─── Extrait du texte

Février 1968
En ce moment même se déroulent les entretiens franco-allemands.
Kiesinger est à Paris….
Je suis à l’hôtel Bristol. Franz Josef Strauss, ministre des finances, vient se joindre à nous.
Il répond aux questions qu’on lui pose… Et essaie de me convaincre que ma campagne contre Kiesinger est inutile.
16 février
Le défaut de correspondance de presse entre la France et Bonn fait que les Français manquent d’informations sur l’Allemagne.
La publication régulière de mes articles donne aux français des nouvelles de la politique allemande.
17 février
Jour du « Vietnam Congress » à Berlin-Ouest.
L’occasion d’un grand rassemblement de contestataires venus du monde entier.
Des étudiants français y sont présents, parmi eux, Alain Krivine.
20 mars 1968
Rencontre avec Rudi Dutschke.
Je viens d’arriver à Berlin Ouest après un voyage à travers la RDA.
J’espère pouvoir, en le voyant, obtenir de l’aide de sa part afin de mener ma lutte contre Kiesinger.
Je trouve Dutschke encore au lit avec sa femme et leur bébé.
Il semble proche de sa famille. Je lui expose mes idées.
C’est quelqu’un de différent de ses amis et des autres jeunes.
Il a l’allure d’un leader tout en n’étant pas prétentieux.
1er avril 1968
J’ai, il y a peu, pris conscience que si je voulais que mon combat ait un impact, il fallait faire du bruit ! Il y a une réunion au Bundestag.
J’ai décidé d’apostropher Kiesinger en pleine réunion. J’ai réussi à mettre un photographe dans la confidence !
Je suis à présent au Bundestag. Je me rends compte qu’il est difficile de crier dans cette salle.

──────
─── Documents fournis

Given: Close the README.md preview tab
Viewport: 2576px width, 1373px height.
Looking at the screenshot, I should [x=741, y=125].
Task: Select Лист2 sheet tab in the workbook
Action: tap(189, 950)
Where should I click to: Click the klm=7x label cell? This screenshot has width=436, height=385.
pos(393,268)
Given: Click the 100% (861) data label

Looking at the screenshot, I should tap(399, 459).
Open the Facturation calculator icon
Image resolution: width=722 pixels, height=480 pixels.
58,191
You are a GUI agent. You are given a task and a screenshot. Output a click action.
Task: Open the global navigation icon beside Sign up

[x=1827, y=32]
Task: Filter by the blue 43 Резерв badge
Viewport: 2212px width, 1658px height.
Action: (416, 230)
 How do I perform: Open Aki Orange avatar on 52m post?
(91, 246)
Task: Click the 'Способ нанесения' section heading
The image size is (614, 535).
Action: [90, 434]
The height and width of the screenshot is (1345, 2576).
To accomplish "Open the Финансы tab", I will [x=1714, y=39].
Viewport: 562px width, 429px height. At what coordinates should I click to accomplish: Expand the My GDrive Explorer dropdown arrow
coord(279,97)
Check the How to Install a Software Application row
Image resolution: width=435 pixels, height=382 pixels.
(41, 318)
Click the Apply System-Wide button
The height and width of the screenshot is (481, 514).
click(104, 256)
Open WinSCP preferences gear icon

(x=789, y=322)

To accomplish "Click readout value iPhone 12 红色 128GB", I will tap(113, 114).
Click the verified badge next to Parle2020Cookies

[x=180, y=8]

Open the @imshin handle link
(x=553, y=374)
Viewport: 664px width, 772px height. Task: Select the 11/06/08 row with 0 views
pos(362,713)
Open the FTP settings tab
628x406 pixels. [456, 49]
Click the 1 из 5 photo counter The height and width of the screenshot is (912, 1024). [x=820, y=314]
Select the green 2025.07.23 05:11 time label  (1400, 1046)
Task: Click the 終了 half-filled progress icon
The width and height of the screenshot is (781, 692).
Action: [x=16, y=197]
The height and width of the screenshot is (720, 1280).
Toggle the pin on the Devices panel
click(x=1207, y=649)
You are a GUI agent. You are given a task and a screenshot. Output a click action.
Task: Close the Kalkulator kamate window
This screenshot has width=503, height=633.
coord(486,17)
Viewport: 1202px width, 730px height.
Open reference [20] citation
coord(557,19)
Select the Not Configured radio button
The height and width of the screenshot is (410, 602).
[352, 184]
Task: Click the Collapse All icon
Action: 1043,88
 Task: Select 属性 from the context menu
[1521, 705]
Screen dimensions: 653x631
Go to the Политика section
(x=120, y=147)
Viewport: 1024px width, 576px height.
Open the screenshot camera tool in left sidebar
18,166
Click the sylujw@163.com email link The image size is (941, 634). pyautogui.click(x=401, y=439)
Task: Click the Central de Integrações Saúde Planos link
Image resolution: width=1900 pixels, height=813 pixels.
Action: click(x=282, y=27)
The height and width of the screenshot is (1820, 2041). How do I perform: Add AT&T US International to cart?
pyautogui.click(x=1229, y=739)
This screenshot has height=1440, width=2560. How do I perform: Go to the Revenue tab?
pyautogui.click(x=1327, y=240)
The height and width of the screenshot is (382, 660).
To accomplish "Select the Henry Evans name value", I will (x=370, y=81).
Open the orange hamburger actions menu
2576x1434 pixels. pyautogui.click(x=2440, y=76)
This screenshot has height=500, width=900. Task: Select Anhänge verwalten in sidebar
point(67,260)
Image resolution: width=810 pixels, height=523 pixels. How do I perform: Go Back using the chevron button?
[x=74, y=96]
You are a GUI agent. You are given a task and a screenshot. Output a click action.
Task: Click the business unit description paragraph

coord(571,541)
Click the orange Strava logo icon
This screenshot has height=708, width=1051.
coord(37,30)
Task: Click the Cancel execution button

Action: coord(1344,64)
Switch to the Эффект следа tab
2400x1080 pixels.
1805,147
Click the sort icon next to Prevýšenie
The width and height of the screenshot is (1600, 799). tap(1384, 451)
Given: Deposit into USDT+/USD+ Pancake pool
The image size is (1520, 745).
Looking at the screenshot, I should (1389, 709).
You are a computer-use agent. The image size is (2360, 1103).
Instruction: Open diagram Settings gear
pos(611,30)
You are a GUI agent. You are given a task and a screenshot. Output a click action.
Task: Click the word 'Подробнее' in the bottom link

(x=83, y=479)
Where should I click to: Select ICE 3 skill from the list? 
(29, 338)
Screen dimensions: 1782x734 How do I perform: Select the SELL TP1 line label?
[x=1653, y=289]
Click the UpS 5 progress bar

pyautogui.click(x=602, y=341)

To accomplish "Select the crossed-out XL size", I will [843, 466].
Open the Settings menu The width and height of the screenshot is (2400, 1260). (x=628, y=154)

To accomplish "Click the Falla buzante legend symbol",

──────

◆ Exercices à faire ◆
a) Dans l'extrait sur la campagne contre Kiesinger, relevez toutes les dates placées en tête d'une entrée.
b) Recopiez les lignes de la liste en commençant par celle qui contient « Task: Click the Central » et en terminant par celle qui contient « pyautogui.click(x=1327, y=240) ».

◆ Corrigé des exercices ◆
a) Février 1968 ; 16 février ; 17 février ; 20 mars 1968 ; 1er avril 1968

b)
Task: Click the Central de Integrações Saúde Planos link
Image resolution: width=1900 pixels, height=813 pixels.
Action: click(x=282, y=27)
The height and width of the screenshot is (1820, 2041). How do I perform: Add AT&T US International to cart?
pyautogui.click(x=1229, y=739)
This screenshot has height=1440, width=2560. How do I perform: Go to the Revenue tab?
pyautogui.click(x=1327, y=240)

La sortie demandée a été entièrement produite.